И опять он закрывает глаза и храпит. С помощью горничной Лизелотта укладывает его в постель.
Густав на небольшом уютном пароходике переезжает озеро Пугано. Он возвращается из деревушки Пиетра, где смотрел дом, который собирается снять или купить. Его берлинский особняк конфискован фашистами, ясно, что в Берлин ему скоро не вернуться.
Если он снимет в Пиетре дом, он, вероятно, поселится там не один. Возможно, что Иоганнес Коган останется здесь подольше; Густав попытается уговорить его пожить с ним в горах несколько месяцев.
Да, завтра приезжает в Пугано друг его юности, Иоганнес Коган. Третьего дня Густав получил от него телеграмму. Густав взволнован: страшиться ему этой встречи или радоваться? Все его существо взбудоражено. Так или иначе, а без стычек у них не обойдется.
С этим Иоганнесом трудно ладить, но и порвать с ним трудно. Годы, десятки лет Густав ссорится с ним; сотни раз он говорил себе: ну, теперь точка. Но он никогда не ставил этой точки. Иоганнес Коган из тех людей, которые доводят человека до белого каления, сшибают его с ног, навязывают ему новые мысли, но тот, кто по-настоящему поймет Иоганнеса, всегда будет тянуться к нему.
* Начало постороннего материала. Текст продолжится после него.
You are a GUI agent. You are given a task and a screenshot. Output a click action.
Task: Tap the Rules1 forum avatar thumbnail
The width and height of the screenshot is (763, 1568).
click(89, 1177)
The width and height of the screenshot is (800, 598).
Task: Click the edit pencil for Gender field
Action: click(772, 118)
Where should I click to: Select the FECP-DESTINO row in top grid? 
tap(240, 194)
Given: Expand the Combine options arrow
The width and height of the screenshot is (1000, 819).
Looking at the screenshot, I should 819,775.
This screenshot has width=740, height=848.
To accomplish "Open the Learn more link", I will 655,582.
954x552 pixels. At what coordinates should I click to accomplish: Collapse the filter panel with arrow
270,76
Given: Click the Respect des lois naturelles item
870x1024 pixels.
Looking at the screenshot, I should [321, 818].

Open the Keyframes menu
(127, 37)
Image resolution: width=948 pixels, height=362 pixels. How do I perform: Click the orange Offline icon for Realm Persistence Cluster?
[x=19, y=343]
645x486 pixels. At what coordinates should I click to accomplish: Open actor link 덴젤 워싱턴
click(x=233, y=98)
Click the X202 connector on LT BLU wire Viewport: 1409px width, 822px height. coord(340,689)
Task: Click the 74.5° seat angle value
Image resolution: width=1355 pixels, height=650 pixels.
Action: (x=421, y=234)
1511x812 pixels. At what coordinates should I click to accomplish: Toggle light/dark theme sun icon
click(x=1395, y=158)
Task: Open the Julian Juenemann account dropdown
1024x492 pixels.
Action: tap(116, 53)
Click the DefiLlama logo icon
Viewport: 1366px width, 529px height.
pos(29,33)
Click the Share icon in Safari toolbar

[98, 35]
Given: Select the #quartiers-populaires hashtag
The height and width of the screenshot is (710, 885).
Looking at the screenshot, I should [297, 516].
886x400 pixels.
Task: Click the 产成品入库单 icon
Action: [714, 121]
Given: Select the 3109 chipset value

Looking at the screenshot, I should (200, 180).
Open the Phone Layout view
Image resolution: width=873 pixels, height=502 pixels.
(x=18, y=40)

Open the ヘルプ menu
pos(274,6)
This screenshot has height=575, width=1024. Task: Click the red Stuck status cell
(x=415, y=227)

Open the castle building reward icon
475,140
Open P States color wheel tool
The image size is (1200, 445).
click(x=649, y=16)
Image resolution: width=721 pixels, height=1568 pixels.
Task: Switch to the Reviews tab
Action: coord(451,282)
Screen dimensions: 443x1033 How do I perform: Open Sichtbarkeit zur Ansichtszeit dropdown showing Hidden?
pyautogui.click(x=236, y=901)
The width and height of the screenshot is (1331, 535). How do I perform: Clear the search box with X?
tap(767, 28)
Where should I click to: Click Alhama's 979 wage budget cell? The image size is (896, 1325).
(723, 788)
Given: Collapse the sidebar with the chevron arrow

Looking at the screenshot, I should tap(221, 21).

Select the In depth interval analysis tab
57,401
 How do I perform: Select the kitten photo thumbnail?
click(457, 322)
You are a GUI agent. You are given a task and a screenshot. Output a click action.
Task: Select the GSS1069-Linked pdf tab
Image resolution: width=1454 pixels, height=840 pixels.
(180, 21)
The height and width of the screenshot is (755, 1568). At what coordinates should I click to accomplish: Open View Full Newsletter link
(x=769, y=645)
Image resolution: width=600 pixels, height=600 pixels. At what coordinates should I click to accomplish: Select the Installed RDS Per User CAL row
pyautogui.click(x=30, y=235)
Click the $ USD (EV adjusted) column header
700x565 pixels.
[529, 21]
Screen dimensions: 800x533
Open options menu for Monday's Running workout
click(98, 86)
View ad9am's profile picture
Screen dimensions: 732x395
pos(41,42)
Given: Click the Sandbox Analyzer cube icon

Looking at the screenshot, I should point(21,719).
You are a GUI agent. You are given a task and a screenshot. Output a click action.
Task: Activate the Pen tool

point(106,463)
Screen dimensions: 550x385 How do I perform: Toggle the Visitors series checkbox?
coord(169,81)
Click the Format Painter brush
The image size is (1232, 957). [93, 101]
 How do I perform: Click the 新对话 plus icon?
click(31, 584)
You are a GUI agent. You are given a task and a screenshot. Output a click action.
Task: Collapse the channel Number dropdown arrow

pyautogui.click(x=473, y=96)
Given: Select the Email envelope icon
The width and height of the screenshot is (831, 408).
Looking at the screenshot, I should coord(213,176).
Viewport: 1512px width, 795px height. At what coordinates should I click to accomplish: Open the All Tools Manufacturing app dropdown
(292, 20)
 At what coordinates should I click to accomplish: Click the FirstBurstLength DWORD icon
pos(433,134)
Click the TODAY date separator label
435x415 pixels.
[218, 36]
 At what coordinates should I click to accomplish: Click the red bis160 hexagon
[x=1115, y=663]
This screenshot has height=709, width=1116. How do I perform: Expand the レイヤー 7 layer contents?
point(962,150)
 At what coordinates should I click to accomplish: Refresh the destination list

Вот уже больше года, как Иоганнес ничего не давал знать о себе. Он даже не поздравил Густава с пятидесятилетием. А между тем поступок Густава не мог послужить поводом к разрыву даже для самого обидчивого человека. В прошлую зиму, в пору, когда особенно усилились бесчинства студентов, Густав написал ему, настойчиво советуя бросить наконец профессуру в Лейпциге. Разве Иоганнес не добился чего хотел? Его книга «О коварстве идеи, или Есть ли смысл в мировой истории» получила всемирную известность, и множество иностранных университетов наперебой предлагали ему кафедру. Тогда лейпцигский сенат, ранее бывший против его кандидатуры, предложил ему должность ординарного профессора философии в Лейпцигском университете. Можно было удовольствоваться уже самим этим фактом. Лейпцигские студенты попросту не желали Иоганнеса. Они буянили через каждые два дня. Между тем он мог бы лучше и спокойнее жить литературным трудом. Что заставляло его, который так не выносил саксонского говора, жить именно в Лейпциге, в совершенно невозможной обстановке, среди студентов, грубивших ему на каждом шагу, да еще на своем саксонском наречии? Что за интерес сидеть на кафедре и дожидаться, пока полиция водворит порядок, чтобы получить возможность начать лекцию? Почему он стремится учить студентов, которые вовсе не желают учиться? Ведь достойных он может учить и через свои книги.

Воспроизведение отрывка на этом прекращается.